D’aucuns parlent de lui comme du « carrefour international du 9ᵉ art ». Et à raison. Situé rue des Lumières à Angoulême, le Marché international des droits (MID) s’anime au chant de sonorités plurielles, des accents ibériques aux intonations orientales. Cette année, cet épicentre des négociations des ventes et achats de droits accueille, du mercredi 29 janvier au samedi 1ᵉʳ février, une centaine de structures, dont une trentaine de pays. Un important échantillon qui permet aux représentants de la BD francophone d’affirmer le rayonnement international du genre, après une année plutôt morose.
« Il est certain que c’est devenu un rendez-vous incontournable », confirme Sylvain Coissard, fondateur de l’agence du même nom. « Aujourd’hui, pour la bande dessinée, il y a Francfort et Angoulême », poursuit celui qui représente une importante palette de maisons, de Gallimard BD à Denoël Graphic en passant par Sarbacane et les Éditions 2042 (ex-Éditions 2024).
Des échanges privilégiés
Un constat partagé par l’ensemble des représentants français, qui parlent également de « temps fort », avec des rencontres et des échanges parfois inédits, souvent sans discontinuer. « On y retrouve un public hispanophone avec lequel on fonctionne déjà beaucoup, mais on peut aussi y rencontrer des éditeurs américains ultra-spécialisés, qui d’ordinaire ne se déplacent jamais sur les grandes foires », illustre Julia Balcells Roca, chargée des droits aux éditions Glénat.
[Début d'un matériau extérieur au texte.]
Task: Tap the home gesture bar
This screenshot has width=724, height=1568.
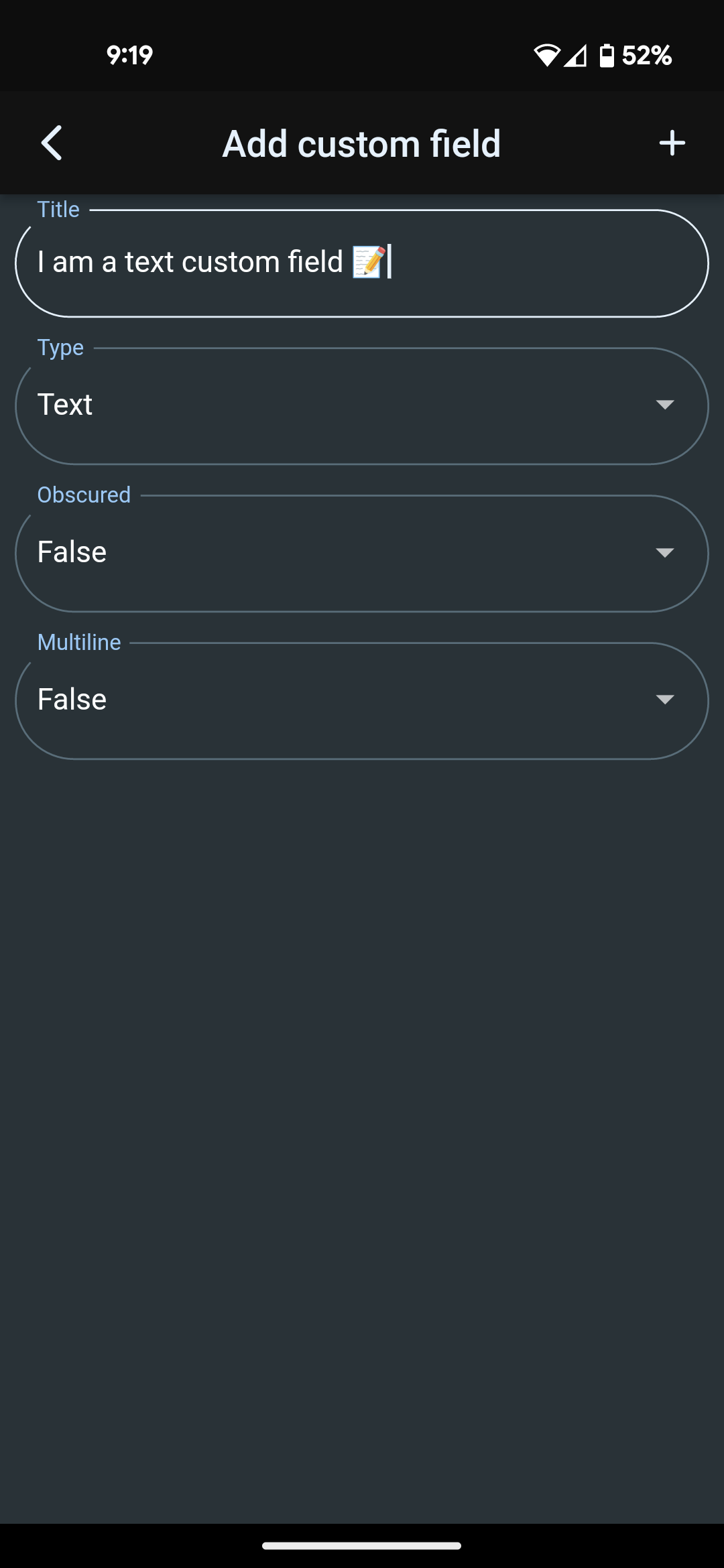Action: (x=361, y=1546)
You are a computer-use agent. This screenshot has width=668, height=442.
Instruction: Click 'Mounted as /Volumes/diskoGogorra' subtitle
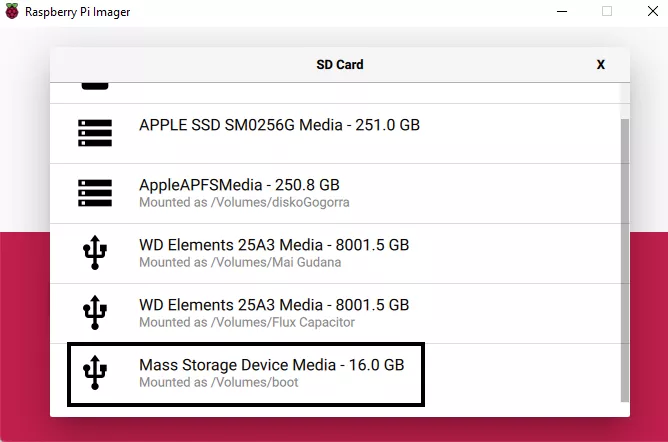pos(244,202)
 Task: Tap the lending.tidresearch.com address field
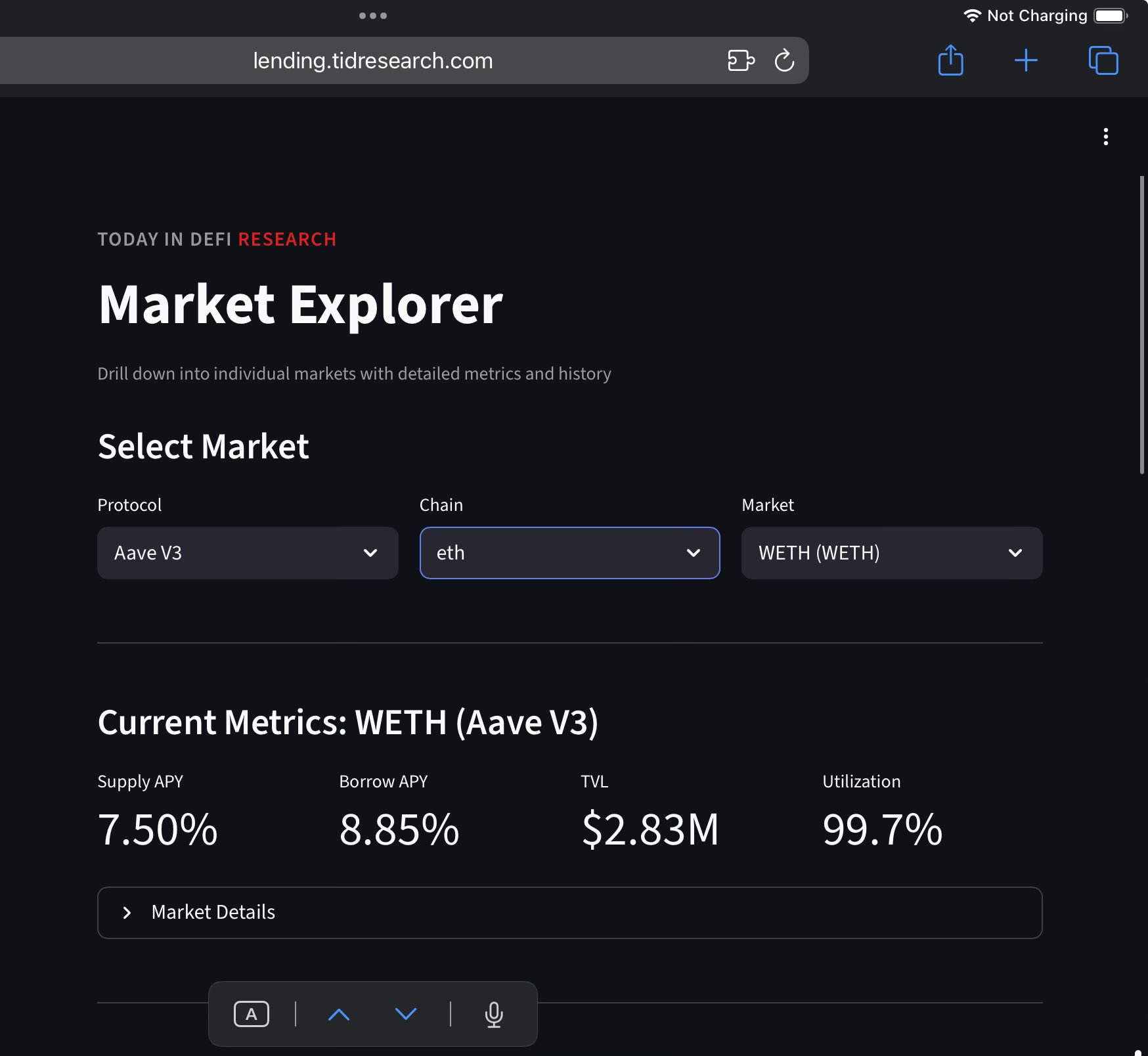(x=372, y=60)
« L’avantage d’Angoulême, c’est que la programmation des éditeurs étrangers invités est concertée en amont avec les représentants français », reprend Sylvain Coissard. Et pour cause : organisé en partenariat avec le Bureau international de l’édition française (Bief), l’événement prend en considération les envies et les besoins des éditeurs tricolores pour choisir la quinzaine d’éditeurs étrangers conviés.
Chacun sa chance
« Cela nous permet d’avoir des échanges plus confidentiels avec les éditeurs étrangers et de se consacrer uniquement à la bande dessinée », abonde Arthur Derrouaz, chargé des cessions de droits du groupe Steinkis. L’éditeur profite de cette proximité pour mettre en avant des titres qui ne se sont pas encore tout à fait imposés, ou des ouvrages engagés voire militants, qui font l’ADN du catalogue.
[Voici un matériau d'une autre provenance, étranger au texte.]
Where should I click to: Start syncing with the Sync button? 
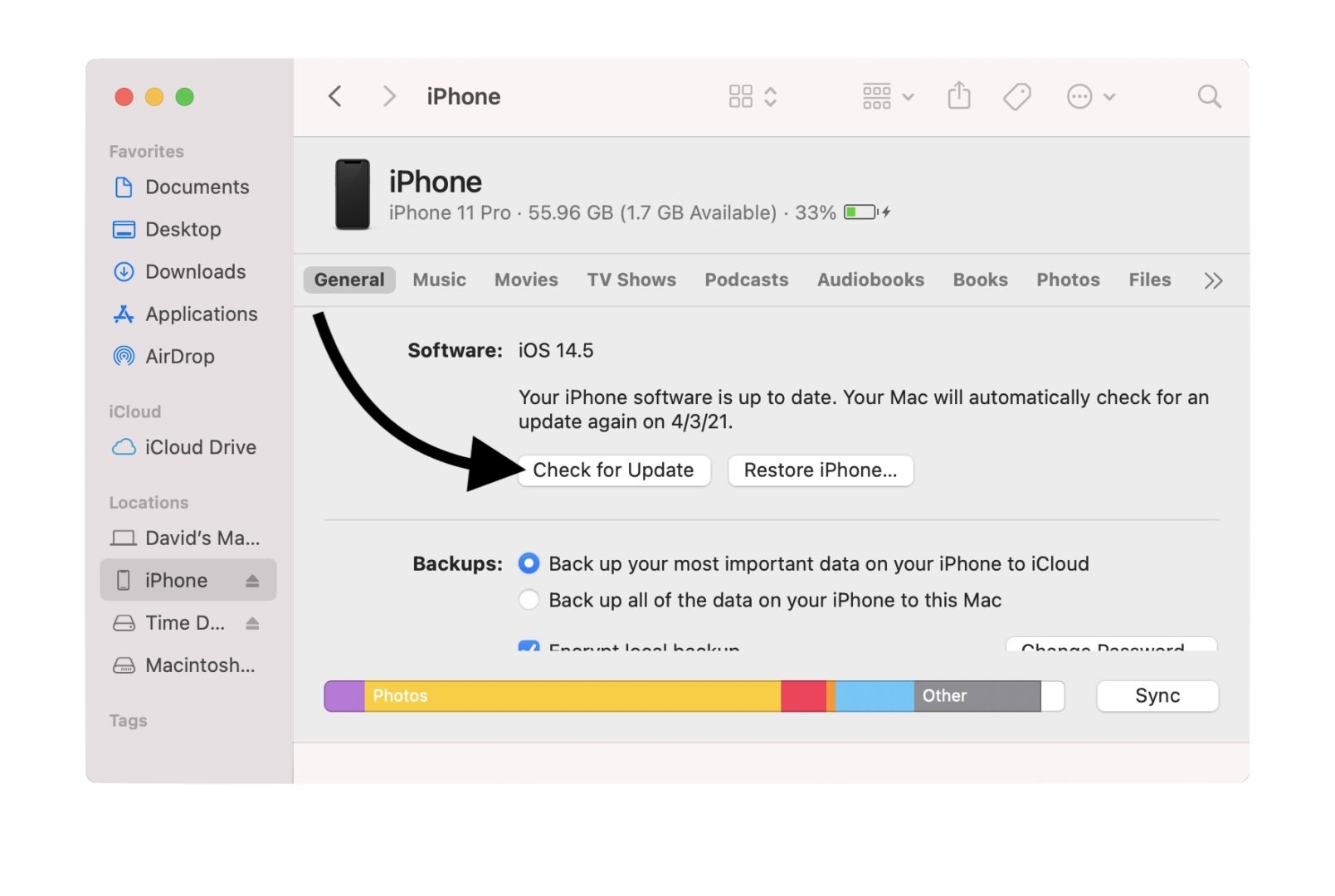pos(1157,696)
« Les rendez-vous n’ont pas la même tonalité qu’à Francfort ou à Bologne. Ici, il y a de plus petites maisons étrangères qui, si elles n’étaient pas conviées, ne pourraient jamais faire le déplacement », explique également Daniela Bonerba, gérante de l’agence éponyme, qui défend de plus petites structures à l’instar des éditions Lapin, Motus, ou encore L’Atelier du poisson soluble.
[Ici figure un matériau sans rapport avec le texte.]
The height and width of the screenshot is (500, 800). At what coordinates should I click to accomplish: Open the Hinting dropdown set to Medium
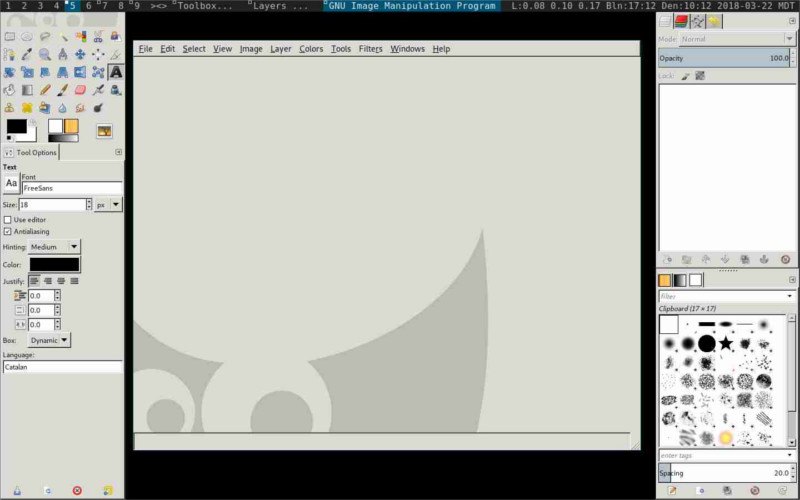click(x=55, y=246)
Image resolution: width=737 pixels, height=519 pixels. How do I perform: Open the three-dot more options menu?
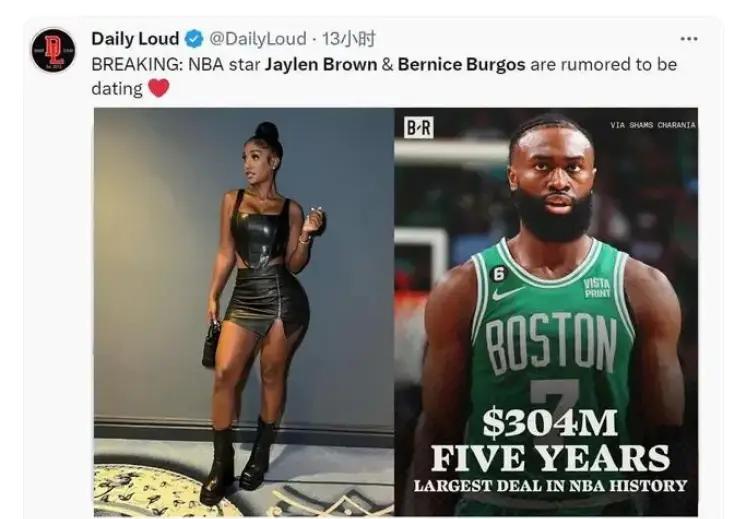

Pour certains éditeurs, c’est même l’occasion de soumettre des titres qui peinent à concentrer l’attention ailleurs. « Nous n’avons pas les mêmes rendez-vous, ici les éditeurs invités sont bien plus intéressés par la création en elle-même », partage Aurélie Lapautre, chargée des droits pour Albin Michel, qui porte des titres comme Deux filles nues de Luz, déjà vendu dans quatre langues, ou des adaptations à l’instar de Barbe bleue d’Amélie Nothomb et Tout le bleu du ciel de Mélissa Da Costa.
Une production française hautement adaptable
Outre l’agrandissement matériel du site, qui a d’ailleurs poussé les murs pour accueillir en grande pompe son invité d’honneur, l’Espagne, les éditeurs remarquent également l’engouement croissant d’un public de professionnels venus de l’audiovisuel.
« Chaque année, il y a de plus en plus de producteurs présents pour l’événement Shoot the Book !, qu’ils ont identifié comme un moment incontournable », acquiesce Julia Balcells Roca, de Glénat, qui identifie la volonté, chez ces professionnels, de trouver des univers qui ont déjà leur public. Comme l’année dernière, l’enthousiasme pour la production éditoriale française s’est de nouveau confirmé lors l’événement dédié à l’audiovisuel : neuf titres sur dix de la sélection ont tous paru dans une maison de l’Hexagone.
Une attractivité internationale qui se confirme surtout côté éditorial puisqu’en 2023, la bande dessinée a représenté 30,9% des cessions totales de l’édition tricolore avec 3 852 titres cédés contre 3 763 en 2022, d’après les chiffres du Syndicat national de l’édition (SNE). La promesse d’un triomphe en 2024 ? Rien n’est moins sûr. C’est donc aussi pour contrebalancer le déficit d’une année économiquement instable que les professionnels français présents au MID redoublent d’efforts et de convictions. Histoire de « relancer la machine ».